Give back the whole listing exactly, line by line.
☆ ☆ ☆ ☆ ☆
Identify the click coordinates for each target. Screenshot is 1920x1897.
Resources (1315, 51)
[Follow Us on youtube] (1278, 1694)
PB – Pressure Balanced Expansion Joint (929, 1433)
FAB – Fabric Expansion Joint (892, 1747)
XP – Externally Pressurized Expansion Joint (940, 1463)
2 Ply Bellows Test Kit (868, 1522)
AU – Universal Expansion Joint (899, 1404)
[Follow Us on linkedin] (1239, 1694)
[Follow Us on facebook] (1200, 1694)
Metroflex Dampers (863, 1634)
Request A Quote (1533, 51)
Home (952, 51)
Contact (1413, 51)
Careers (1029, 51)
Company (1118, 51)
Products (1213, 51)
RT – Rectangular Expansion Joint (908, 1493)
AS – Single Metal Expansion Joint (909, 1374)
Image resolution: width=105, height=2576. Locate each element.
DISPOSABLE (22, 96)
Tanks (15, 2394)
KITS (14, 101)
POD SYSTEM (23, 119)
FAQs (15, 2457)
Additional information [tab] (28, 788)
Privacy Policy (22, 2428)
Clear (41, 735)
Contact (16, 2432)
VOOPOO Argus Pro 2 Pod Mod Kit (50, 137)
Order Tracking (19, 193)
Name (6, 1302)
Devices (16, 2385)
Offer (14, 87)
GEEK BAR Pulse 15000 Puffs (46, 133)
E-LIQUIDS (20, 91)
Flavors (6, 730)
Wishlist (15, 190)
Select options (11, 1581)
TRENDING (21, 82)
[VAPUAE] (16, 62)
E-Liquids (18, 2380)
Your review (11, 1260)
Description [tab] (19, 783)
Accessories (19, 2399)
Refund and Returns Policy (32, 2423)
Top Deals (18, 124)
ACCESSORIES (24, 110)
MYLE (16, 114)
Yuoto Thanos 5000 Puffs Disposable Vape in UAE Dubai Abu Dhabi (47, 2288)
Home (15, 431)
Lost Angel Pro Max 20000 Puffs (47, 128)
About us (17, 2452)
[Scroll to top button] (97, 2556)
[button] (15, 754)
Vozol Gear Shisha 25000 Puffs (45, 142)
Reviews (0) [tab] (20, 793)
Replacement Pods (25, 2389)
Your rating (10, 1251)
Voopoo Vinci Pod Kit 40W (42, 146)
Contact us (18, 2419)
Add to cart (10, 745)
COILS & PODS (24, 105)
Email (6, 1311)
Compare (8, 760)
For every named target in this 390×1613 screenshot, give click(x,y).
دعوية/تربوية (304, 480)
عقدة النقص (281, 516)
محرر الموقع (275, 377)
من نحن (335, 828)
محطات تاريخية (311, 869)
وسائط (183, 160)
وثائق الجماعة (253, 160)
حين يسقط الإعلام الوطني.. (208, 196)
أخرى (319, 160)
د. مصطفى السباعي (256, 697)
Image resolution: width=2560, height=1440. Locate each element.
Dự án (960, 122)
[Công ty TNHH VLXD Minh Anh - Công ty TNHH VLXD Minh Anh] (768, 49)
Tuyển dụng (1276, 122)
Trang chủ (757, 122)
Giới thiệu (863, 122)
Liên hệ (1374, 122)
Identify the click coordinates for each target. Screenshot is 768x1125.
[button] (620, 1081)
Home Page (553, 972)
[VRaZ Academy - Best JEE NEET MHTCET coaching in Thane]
☆ ☆ ☆ ☆ ☆
• [REPLY]
Identify the click coordinates for each target. Screenshot is 1920x1897.
Resources (1315, 51)
[Follow Us on youtube] (1278, 1694)
PB – Pressure Balanced Expansion Joint (929, 1433)
FAB – Fabric Expansion Joint (892, 1747)
XP – Externally Pressurized Expansion Joint (940, 1463)
2 Ply Bellows Test Kit (868, 1522)
AU – Universal Expansion Joint (899, 1404)
[Follow Us on linkedin] (1239, 1694)
[Follow Us on facebook] (1200, 1694)
Metroflex Dampers (863, 1634)
Request A Quote (1533, 51)
Home (952, 51)
Contact (1413, 51)
Careers (1029, 51)
Company (1118, 51)
Products (1213, 51)
RT – Rectangular Expansion Joint (908, 1493)
AS – Single Metal Expansion Joint (909, 1374)
Image resolution: width=105, height=2576. Locate each element.
DISPOSABLE (22, 96)
Tanks (15, 2394)
KITS (14, 101)
POD SYSTEM (23, 119)
FAQs (15, 2457)
Additional information [tab] (28, 788)
Privacy Policy (22, 2428)
Clear (41, 735)
Contact (16, 2432)
VOOPOO Argus Pro 2 Pod Mod Kit (50, 137)
Order Tracking (19, 193)
Name (6, 1302)
Devices (16, 2385)
Offer (14, 87)
GEEK BAR Pulse 15000 Puffs (46, 133)
E-LIQUIDS (20, 91)
Flavors (6, 730)
Wishlist (15, 190)
Select options (11, 1581)
TRENDING (21, 82)
[VAPUAE] (16, 62)
E-Liquids (18, 2380)
Your review (11, 1260)
Description [tab] (19, 783)
Accessories (19, 2399)
Refund and Returns Policy (32, 2423)
Top Deals (18, 124)
ACCESSORIES (24, 110)
MYLE (16, 114)
Yuoto Thanos 5000 Puffs Disposable Vape in UAE Dubai Abu Dhabi (47, 2288)
Home (15, 431)
Lost Angel Pro Max 20000 Puffs (47, 128)
About us (17, 2452)
[Scroll to top button] (97, 2556)
[button] (15, 754)
Vozol Gear Shisha 25000 Puffs (45, 142)
Reviews (0) [tab] (20, 793)
Replacement Pods (25, 2389)
Your rating (10, 1251)
Voopoo Vinci Pod Kit 40W (42, 146)
Contact us (18, 2419)
Add to cart (10, 745)
COILS & PODS (24, 105)
Email (6, 1311)
Compare (8, 760)
For every named target in this 390×1613 screenshot, give click(x,y).
دعوية/تربوية (304, 480)
عقدة النقص (281, 516)
محرر الموقع (275, 377)
من نحن (335, 828)
محطات تاريخية (311, 869)
وسائط (183, 160)
وثائق الجماعة (253, 160)
حين يسقط الإعلام الوطني.. (208, 196)
أخرى (319, 160)
د. مصطفى السباعي (256, 697)
Image resolution: width=2560, height=1440. Locate each element.
Dự án (960, 122)
[Công ty TNHH VLXD Minh Anh - Công ty TNHH VLXD Minh Anh] (768, 49)
Tuyển dụng (1276, 122)
Trang chủ (757, 122)
Giới thiệu (863, 122)
Liên hệ (1374, 122)
Identify the click coordinates for each target. Screenshot is 768x1125.
[button] (620, 1081)
Home Page (553, 972)
[VRaZ Academy - Best JEE NEET MHTCET coaching in Thane]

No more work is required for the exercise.